YOUR INSTRUCTIONS: Rewrite the records below as a numbered list, skipping blank lines and omitting the pictures.

Entries for locating text and elements:
***

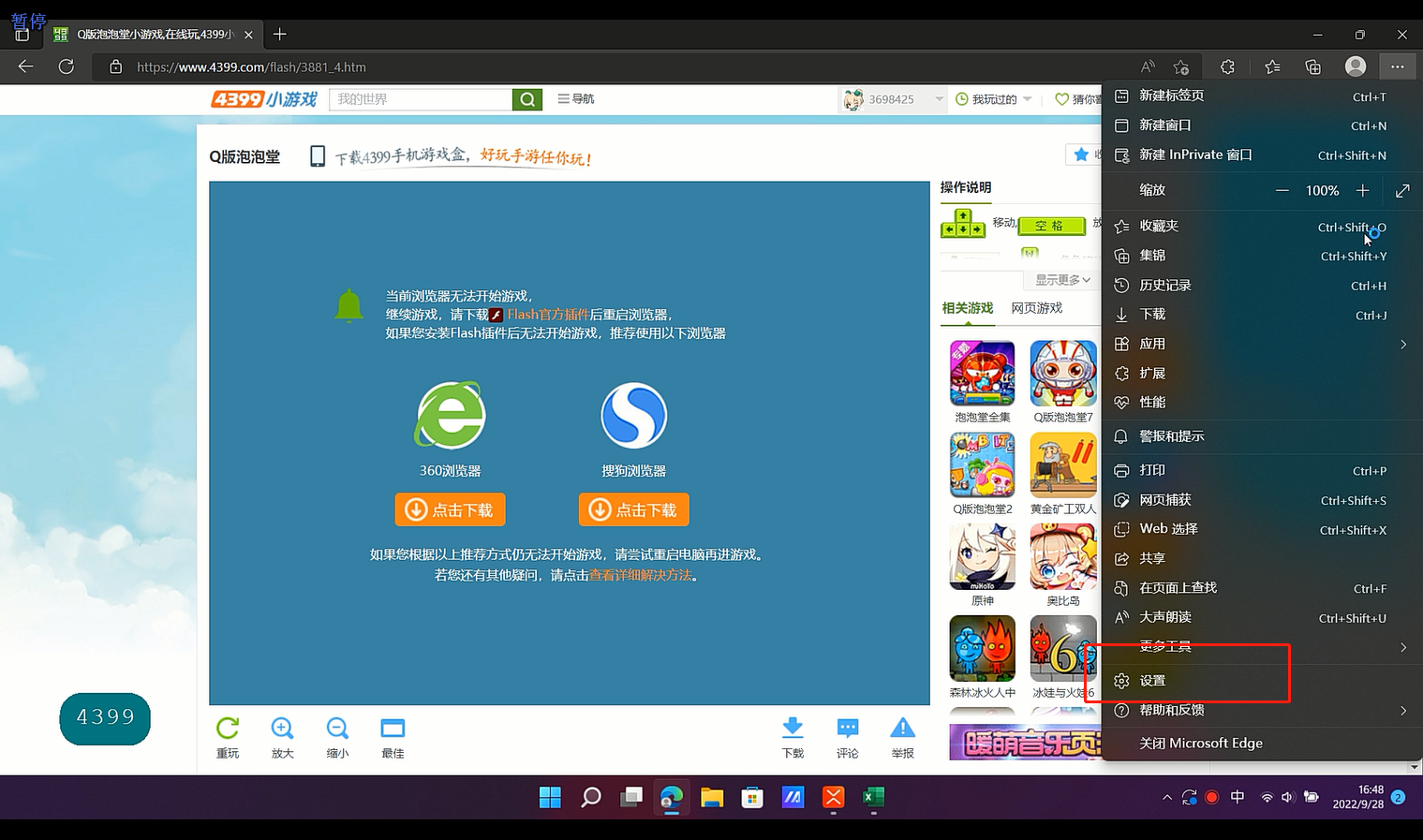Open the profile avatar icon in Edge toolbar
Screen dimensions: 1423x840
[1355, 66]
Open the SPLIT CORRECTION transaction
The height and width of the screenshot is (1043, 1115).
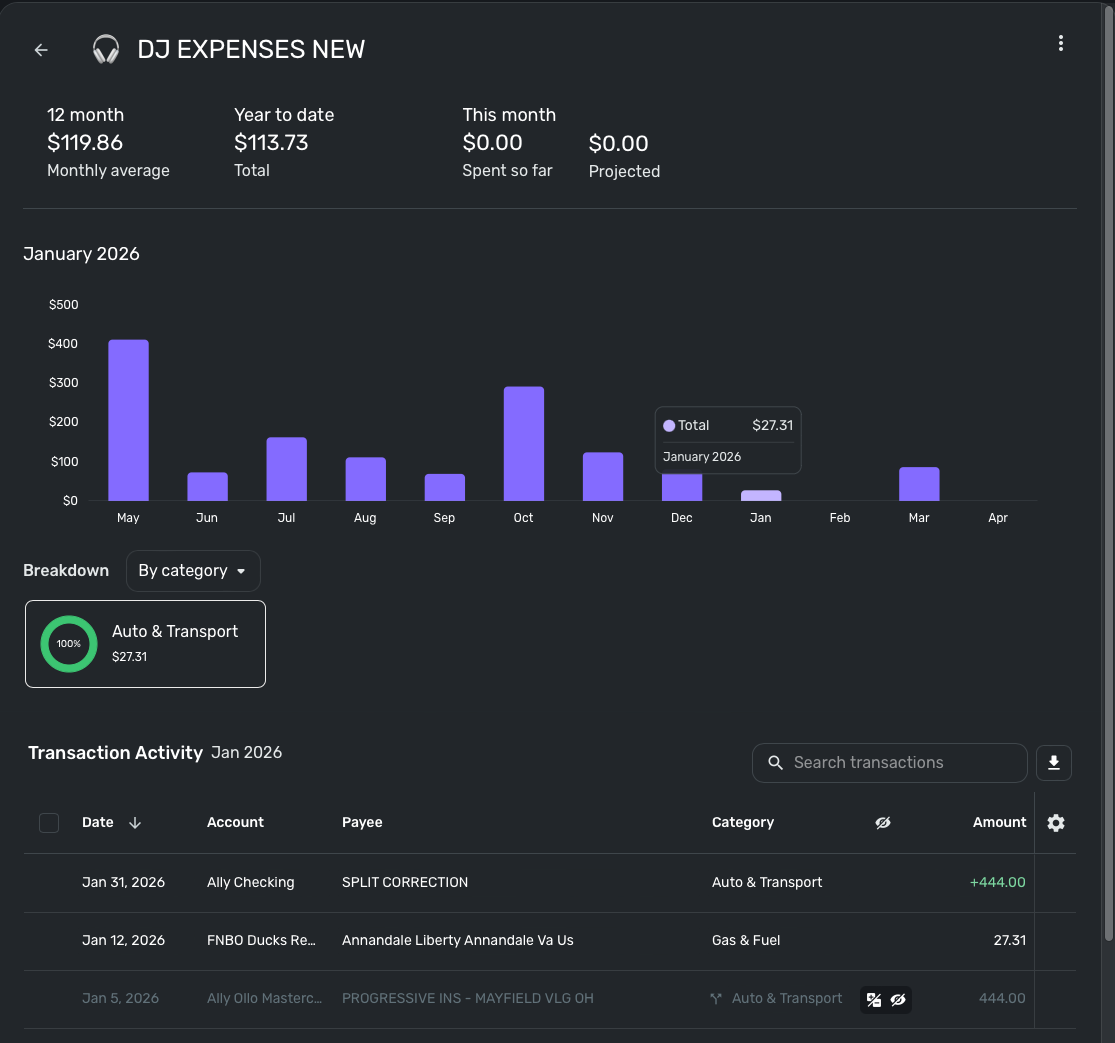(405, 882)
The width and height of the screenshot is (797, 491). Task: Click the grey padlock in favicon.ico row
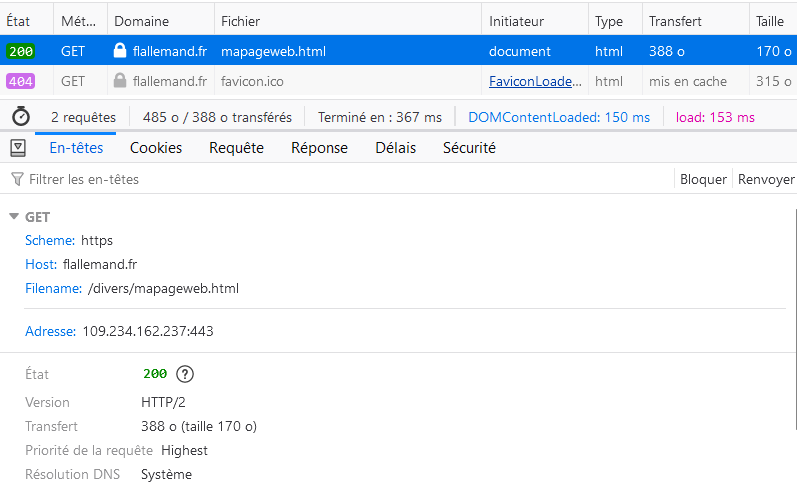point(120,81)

***

ANSWER FOR THIS EXERCISE:
1. Open the profile avatar icon in Edge toolbar
2. Screen dimensions: 1423x840
3. [1355, 66]
4. Open the SPLIT CORRECTION transaction
5. The height and width of the screenshot is (1043, 1115).
6. (405, 882)
7. The width and height of the screenshot is (797, 491). Task: Click the grey padlock in favicon.ico row
8. point(120,81)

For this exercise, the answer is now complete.